Em relação ao tipo de formação ministrado no CEJ, Rosendo Dias José, juiz conselheiro, referiu que esta “deveria ir ao encontro da vertente em que o CEJ teria um valor acrescido, e não o valor teórico que tem tido”. De acordo com o magistrado, a Lei do CEJ deveria rever-se de modo a instituir “uma formação teórico-prática nunca superior a seis meses, seguindo-se depois o estágio em tribunais nunca inferior a 12 meses, sempre acompanhado do CEJ, já que a formação nos tribunais não pode ser deixada ao sabor dos «humores» de cada juiz coordenador. É necessário que durante aquele período de um ano se tire todo o proveito possível, porque aquilo que os estagiários precisam está nos tribunais”.

Ainda quanto a esta questão, Eduardo Vera-Cruz Pinto, do Conselho Superior da Magistratura, defendeu que “o CEJ, do ponto de vista daquilo que é a formação dos magistrados, tem que ser sempre produto daquilo que é o resultado da avaliação que se faz dos juízes. E os inspectores dos juízes estão no próprio CEJ”.

Se se quer alguma radicalidade, afirmou em resposta a outras intervenções, “perguntem porque o CEJ é um órgão da administração pública, porque é que o director é nomeado pelo Governo, porque é que o CSM tem apenas uma pessoa no Conselho Pedagógico, porque é que há tão pouca ligação entre a actividade quotidiana dos juízes e aquilo que depois lhes é ensinado aqui”.

Para Eduardo Vera-Cruz Pinto “os tribunais são confundidos com órgãos da administração pública e isso tem a ver com a dignidade do poder judicial”.

Formação contínua

Quanto à formação contínua, o debate gerou-se em torno da necessidade de instituir formação ao longo da vida obrigatória para todos os magistrados, incluindo os dos Supremos Tribunais.

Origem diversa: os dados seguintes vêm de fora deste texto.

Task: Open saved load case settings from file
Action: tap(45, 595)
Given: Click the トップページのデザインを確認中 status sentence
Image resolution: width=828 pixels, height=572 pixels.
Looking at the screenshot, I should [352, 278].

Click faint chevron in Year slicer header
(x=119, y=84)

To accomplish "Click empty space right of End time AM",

A actualização é essencial”, defendeu o juiz Baeta de Queirós, “mas não é possível hoje sabermos o que vamos precisar amanhã”. No entanto, afirmou, “a especialização tem que entrar na formação contínua. Não são só os profissionais em início de carreira que precisam de formação”.

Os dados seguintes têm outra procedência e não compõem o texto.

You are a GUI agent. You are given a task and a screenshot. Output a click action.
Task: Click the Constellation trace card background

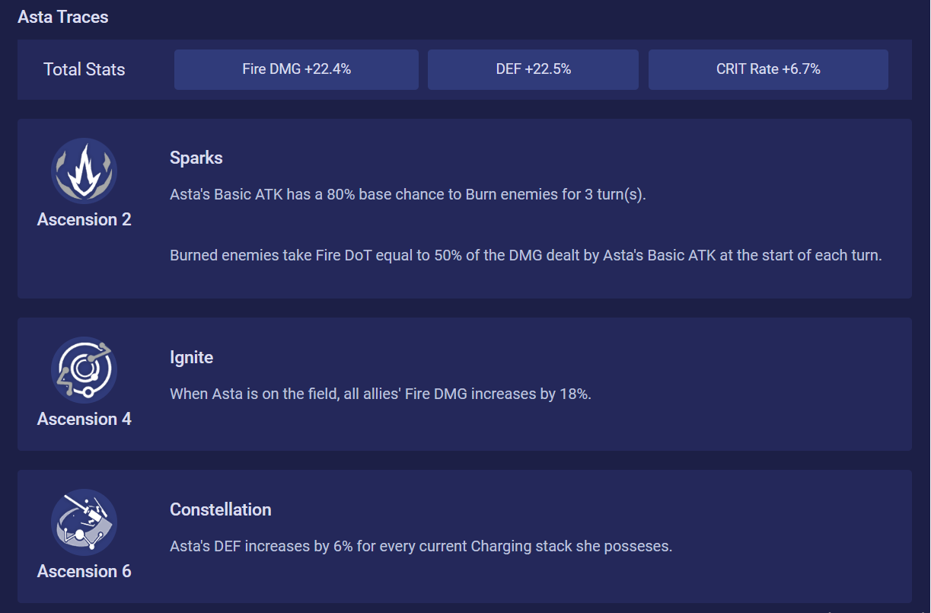464,536
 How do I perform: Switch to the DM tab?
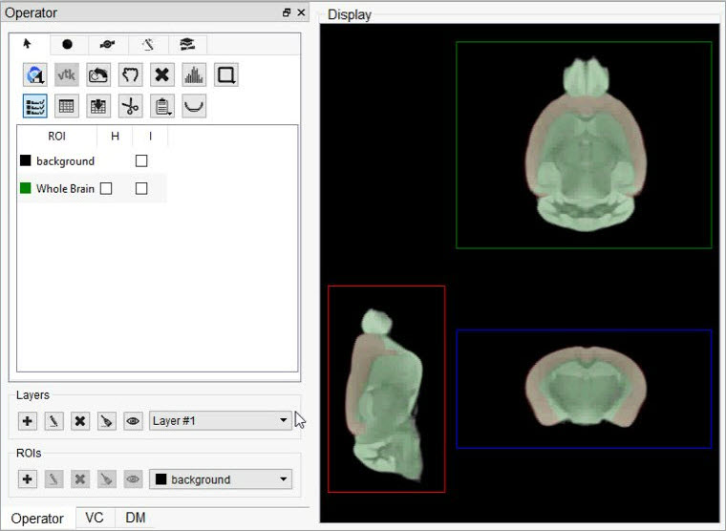coord(136,518)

O problema coloca-se em como tornar aliciante para os juízes a ideia de formação ao longo da vida. “Os juízes trabalham desalmadamente”, referiu Daniel Andrade. “Para participarem em formação contínua é preciso tempo”, mas, por outro lado, “quem tem que ensinar ou aplicar o Direito tem que actualizar os seus conhecimentos”.

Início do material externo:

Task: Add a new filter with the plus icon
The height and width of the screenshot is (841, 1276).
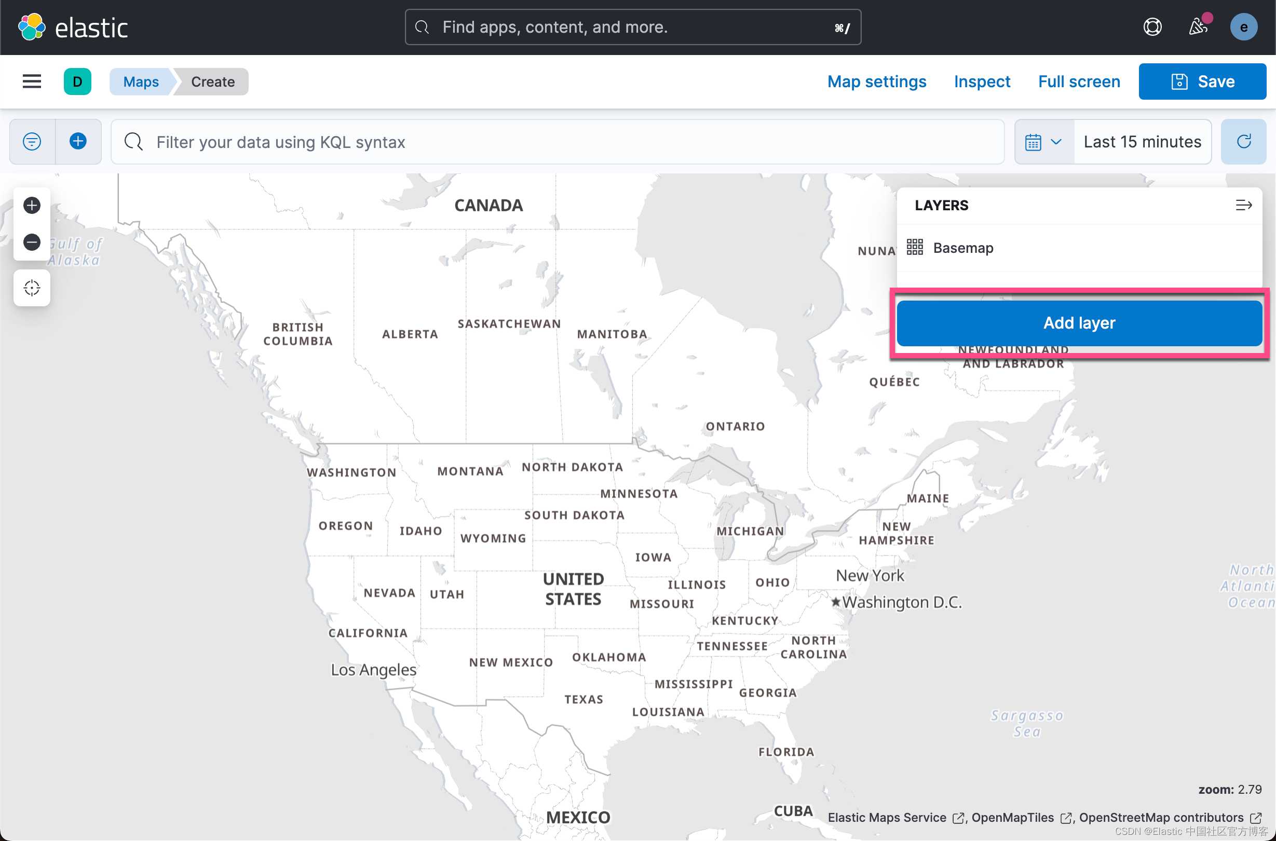Action: coord(78,142)
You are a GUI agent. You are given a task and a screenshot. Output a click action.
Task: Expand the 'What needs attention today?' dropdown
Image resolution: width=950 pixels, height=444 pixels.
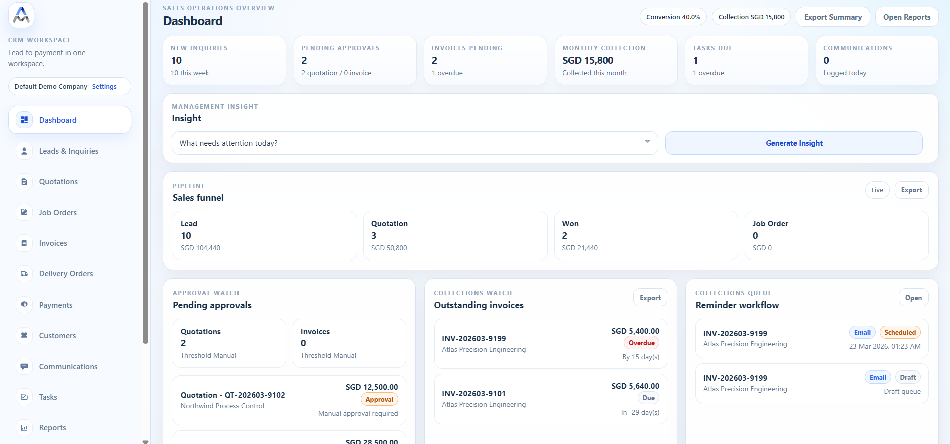click(x=414, y=143)
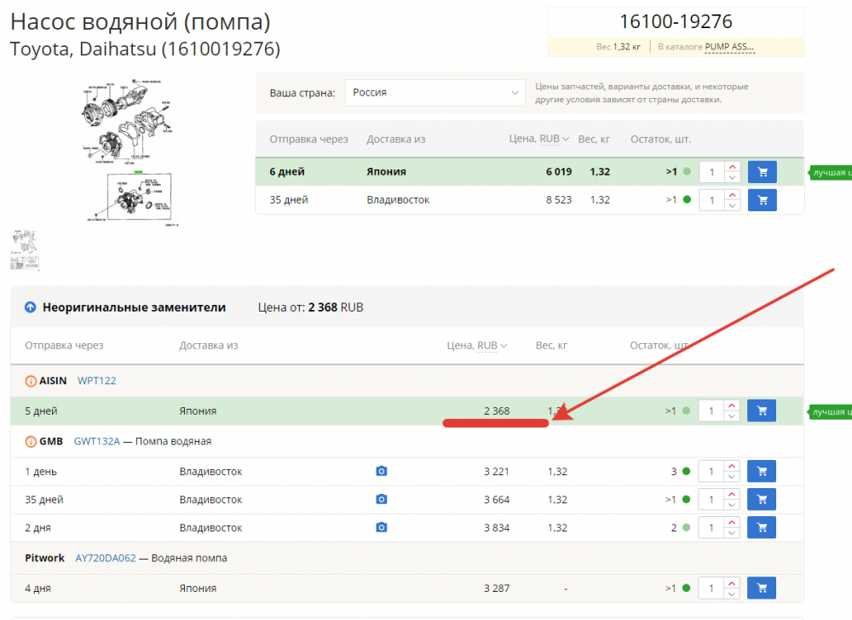Image resolution: width=852 pixels, height=620 pixels.
Task: Open photo for the GMB 3 221 RUB offer
Action: [382, 472]
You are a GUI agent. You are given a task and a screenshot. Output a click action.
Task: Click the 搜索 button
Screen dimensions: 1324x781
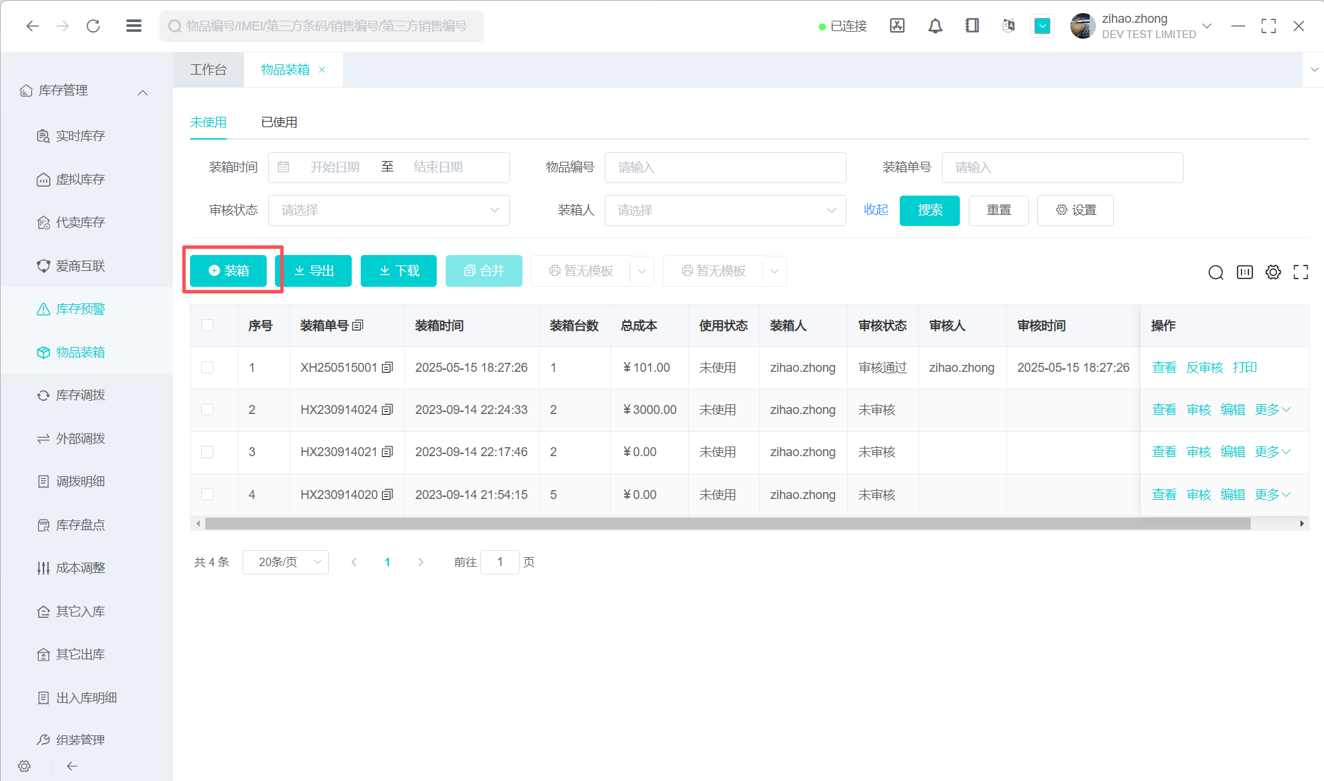tap(929, 210)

Para o juiz desembargador Noronha do Nascimento, a ideia de formação obrigatória “não é repugnante”, mas esta tem que ser feita com intervenção dos Conselhos e de forma descentralizada. O magistrado defendeu mesmo que “qualquer preenchimento de vagas em tribunais especializados, deveria estar condicionado pela formação contínua”. No entanto, reconheceu, “tudo passa por uma mudança de mentalidades”.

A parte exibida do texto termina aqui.